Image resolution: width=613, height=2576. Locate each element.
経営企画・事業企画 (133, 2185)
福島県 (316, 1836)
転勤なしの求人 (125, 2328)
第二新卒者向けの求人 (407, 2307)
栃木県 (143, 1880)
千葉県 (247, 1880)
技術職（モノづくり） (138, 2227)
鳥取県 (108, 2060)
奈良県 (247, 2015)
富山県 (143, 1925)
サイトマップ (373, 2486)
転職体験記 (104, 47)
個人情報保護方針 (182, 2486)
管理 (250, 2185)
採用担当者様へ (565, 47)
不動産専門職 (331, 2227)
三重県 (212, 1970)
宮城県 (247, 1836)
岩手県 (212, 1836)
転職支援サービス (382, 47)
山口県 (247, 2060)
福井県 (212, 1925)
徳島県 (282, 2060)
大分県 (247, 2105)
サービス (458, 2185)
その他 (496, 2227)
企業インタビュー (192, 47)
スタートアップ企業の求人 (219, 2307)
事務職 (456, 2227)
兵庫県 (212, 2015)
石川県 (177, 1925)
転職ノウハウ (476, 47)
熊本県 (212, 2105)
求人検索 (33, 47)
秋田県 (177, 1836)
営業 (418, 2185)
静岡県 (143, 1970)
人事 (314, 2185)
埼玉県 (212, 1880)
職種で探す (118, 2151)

═══

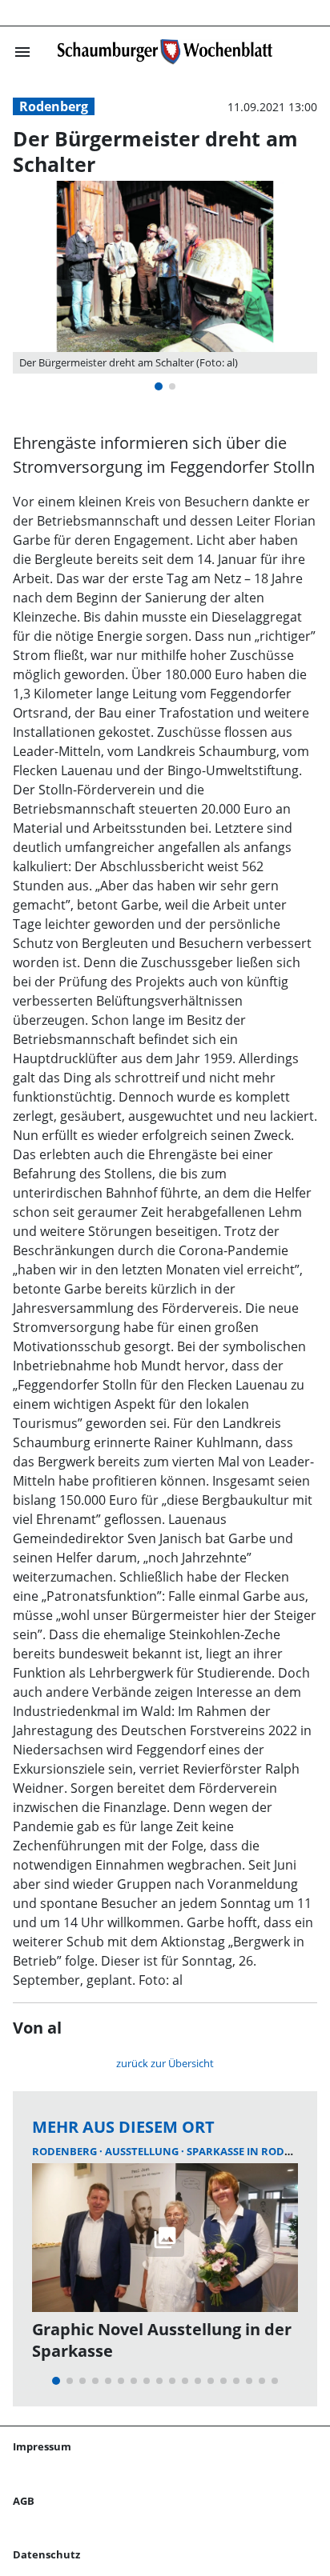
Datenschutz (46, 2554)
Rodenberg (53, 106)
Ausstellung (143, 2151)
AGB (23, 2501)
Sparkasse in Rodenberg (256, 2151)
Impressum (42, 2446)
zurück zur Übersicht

═══

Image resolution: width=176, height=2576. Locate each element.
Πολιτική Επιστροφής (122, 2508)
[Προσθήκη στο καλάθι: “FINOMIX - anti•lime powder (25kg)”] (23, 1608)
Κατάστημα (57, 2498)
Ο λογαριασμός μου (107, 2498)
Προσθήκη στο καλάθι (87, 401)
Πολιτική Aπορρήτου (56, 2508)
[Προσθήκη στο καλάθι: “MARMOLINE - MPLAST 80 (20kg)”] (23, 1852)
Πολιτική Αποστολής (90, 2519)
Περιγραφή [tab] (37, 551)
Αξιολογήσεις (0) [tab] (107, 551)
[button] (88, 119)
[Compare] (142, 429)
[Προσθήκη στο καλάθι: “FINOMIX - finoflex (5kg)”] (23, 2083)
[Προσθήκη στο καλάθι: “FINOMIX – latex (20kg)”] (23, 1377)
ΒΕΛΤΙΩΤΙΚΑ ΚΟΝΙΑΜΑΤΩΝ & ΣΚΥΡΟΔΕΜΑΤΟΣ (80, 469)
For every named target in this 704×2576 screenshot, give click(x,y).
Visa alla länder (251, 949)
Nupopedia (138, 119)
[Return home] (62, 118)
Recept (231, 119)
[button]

═══

### WORK TO BE COMPLETED
From the material above, count the lines that include "height" and give only the total.

### TASK RESPONSE
2